> **Der Text**
Wenn die Hilfe erzwungen werden muss
Beim 3. Saarländischen Jugendgerichtstag wurden geschlossene Einrichtungen für Jugendliche zum Thema.
NONNWEILER (dla) Ab wann können oder sollten auffällige Jugendliche geschlossen untergebracht werden? Darum drehte sich ein Workshop der Psychiaterin Nicola Hörster-Fuchs gestern beim 3. Saarländischen Jugendgerichtstag in Nonnweiler. Bei der geschlossenen Unterbringung geht es nicht zwangsläufig darum, Jugendliche einzusperren, die zuvor mit Straftaten aufgefallen sind. Es geht viel eher um Jungen und Mädchen, die therapeutische oder pädagogische Hilfe brauchen und deren Familien mit der Situation trotz Unterstützung der Jugendhilfe und ähnlicher Institutionen nicht mehr zurecht kommen. Etwa, weil die Jugendlichen sich jeglicher Hilfe verweigern, weil sie von zu Hause abhauen und manche sich sogar für Drogen prostituieren.

> **Daten zum Prüfen**

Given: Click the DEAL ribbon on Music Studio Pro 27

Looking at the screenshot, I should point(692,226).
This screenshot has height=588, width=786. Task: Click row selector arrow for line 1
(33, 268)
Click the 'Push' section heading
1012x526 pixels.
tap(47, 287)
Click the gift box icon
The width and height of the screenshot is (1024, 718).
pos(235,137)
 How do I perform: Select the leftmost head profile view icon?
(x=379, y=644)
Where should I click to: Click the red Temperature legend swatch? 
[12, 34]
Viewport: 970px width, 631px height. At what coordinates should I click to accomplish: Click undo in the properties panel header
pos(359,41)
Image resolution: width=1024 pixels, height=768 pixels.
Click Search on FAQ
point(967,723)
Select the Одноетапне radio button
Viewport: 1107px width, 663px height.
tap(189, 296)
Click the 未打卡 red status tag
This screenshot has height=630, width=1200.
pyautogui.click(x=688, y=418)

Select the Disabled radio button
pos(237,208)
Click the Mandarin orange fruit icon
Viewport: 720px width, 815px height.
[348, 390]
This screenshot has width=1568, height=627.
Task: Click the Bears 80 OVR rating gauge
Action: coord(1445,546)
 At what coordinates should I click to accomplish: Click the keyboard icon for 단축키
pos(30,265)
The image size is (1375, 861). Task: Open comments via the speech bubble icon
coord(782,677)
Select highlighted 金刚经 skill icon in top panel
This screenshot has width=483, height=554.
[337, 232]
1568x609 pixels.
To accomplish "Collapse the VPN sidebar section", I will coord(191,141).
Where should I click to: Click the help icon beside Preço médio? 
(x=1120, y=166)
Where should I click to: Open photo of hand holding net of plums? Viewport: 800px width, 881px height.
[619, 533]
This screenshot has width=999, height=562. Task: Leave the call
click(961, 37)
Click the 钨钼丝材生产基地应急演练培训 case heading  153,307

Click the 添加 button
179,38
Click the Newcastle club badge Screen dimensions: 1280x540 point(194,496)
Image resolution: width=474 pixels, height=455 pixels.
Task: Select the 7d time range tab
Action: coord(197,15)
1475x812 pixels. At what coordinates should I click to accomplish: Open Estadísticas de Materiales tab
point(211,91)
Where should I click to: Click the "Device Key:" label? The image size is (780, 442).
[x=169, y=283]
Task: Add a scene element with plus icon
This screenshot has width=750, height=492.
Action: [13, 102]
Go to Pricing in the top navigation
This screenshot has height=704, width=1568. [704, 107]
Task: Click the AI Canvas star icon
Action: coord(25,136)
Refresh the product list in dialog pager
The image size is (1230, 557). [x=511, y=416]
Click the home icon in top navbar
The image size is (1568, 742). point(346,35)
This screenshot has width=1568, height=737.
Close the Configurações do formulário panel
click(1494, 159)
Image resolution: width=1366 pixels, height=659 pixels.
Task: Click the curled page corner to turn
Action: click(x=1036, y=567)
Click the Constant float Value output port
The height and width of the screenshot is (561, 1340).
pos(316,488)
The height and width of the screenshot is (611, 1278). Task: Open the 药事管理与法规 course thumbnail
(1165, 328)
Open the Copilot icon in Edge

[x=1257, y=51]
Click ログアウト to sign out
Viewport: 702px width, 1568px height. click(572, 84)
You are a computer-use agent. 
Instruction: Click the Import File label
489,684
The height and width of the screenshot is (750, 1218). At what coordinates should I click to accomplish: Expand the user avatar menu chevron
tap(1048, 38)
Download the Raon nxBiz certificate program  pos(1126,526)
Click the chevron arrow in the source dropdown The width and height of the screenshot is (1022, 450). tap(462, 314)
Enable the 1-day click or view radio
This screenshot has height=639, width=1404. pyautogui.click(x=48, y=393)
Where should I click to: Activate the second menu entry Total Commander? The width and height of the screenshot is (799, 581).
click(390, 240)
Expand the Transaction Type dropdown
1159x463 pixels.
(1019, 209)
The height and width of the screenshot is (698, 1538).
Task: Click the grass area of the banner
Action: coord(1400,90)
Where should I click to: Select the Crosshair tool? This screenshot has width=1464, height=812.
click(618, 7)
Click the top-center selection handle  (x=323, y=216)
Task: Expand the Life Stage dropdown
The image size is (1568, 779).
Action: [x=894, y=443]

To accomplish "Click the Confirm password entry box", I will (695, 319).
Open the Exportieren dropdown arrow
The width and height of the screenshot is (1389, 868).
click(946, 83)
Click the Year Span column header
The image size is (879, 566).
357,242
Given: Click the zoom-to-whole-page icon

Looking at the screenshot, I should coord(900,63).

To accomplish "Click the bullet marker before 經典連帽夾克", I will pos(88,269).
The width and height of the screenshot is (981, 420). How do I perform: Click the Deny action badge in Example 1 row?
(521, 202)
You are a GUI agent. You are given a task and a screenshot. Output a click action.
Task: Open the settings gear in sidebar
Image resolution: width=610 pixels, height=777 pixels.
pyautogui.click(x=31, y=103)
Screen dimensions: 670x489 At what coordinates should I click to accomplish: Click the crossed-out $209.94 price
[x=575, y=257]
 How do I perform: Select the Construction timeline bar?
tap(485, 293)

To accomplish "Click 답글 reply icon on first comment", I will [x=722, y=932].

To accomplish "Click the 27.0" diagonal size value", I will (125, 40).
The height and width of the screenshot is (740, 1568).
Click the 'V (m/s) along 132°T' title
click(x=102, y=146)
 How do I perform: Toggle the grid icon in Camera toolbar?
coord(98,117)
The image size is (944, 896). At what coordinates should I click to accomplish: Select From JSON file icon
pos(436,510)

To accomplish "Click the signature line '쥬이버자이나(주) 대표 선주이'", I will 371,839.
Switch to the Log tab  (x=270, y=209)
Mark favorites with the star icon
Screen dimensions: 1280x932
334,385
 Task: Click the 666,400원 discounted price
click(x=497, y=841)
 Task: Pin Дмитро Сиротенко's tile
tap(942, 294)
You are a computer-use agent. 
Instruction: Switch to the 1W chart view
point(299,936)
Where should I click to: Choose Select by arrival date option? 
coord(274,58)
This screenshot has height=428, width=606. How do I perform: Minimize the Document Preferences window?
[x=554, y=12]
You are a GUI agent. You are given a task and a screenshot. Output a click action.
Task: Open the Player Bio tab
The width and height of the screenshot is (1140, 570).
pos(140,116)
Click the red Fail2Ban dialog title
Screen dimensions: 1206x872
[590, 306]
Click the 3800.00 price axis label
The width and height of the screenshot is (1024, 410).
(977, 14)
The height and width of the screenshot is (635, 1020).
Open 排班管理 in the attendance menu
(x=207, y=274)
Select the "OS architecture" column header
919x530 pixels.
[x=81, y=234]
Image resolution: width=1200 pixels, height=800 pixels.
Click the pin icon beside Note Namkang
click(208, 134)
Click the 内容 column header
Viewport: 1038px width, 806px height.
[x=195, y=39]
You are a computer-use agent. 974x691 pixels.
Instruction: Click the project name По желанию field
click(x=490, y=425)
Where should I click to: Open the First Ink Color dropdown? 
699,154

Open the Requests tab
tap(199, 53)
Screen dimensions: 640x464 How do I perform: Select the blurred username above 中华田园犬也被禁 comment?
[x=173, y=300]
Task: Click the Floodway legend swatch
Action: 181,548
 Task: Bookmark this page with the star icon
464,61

> **Deine Aufgaben**
(1) Welche Gründe nennt der Bericht zum Jugendgerichtstag als Beispiele dafür, dass Familien mit der Lage nicht mehr zurechtkommen? Zähl alle auf.
(2) Beantworte mit dem Bericht zum Jugendgerichtstag diese Fragen, jede kurz:
(a) Wer hat den Workshop geleitet, und welchen Beruf hat diese Person?
(b) In welchem Ort fand der Jugendgerichtstag statt?
(c) Welche zwei Arten von Hilfe brauchen die Jungen und Mädchen laut Bericht?
(3) Schreib aus dem Bericht zum Jugendgerichtstag das Stück wortgetreu ab, das bei „NONNWEILER (dla) Ab“ anfängt und bei „für Drogen prostituieren.“ aufhört.

> **Lösungen pro Aufgabe**
(1)
- Die Jugendlichen verweigern sich jeglicher Hilfe.
- Sie hauen von zu Hause ab.
- Manche prostituieren sich sogar für Drogen.

(2)
(a) Nicola Hörster-Fuchs, eine Psychiaterin
(b) In Nonnweiler
(c) Therapeutische oder pädagogische Hilfe

(3)
NONNWEILER (dla) Ab wann können oder sollten auffällige Jugendliche geschlossen untergebracht werden? Darum drehte sich ein Workshop der Psychiaterin Nicola Hörster-Fuchs gestern beim 3. Saarländischen Jugendgerichtstag in Nonnweiler. Bei der geschlossenen Unterbringung geht es nicht zwangsläufig darum, Jugendliche einzusperren, die zuvor mit Straftaten aufgefallen sind. Es geht viel eher um Jungen und Mädchen, die therapeutische oder pädagogische Hilfe brauchen und deren Familien mit der Situation trotz Unterstützung der Jugendhilfe und ähnlicher Institutionen nicht mehr zurecht kommen. Etwa, weil die Jugendlichen sich jeglicher Hilfe verweigern, weil sie von zu Hause abhauen und manche sich sogar für Drogen prostituieren.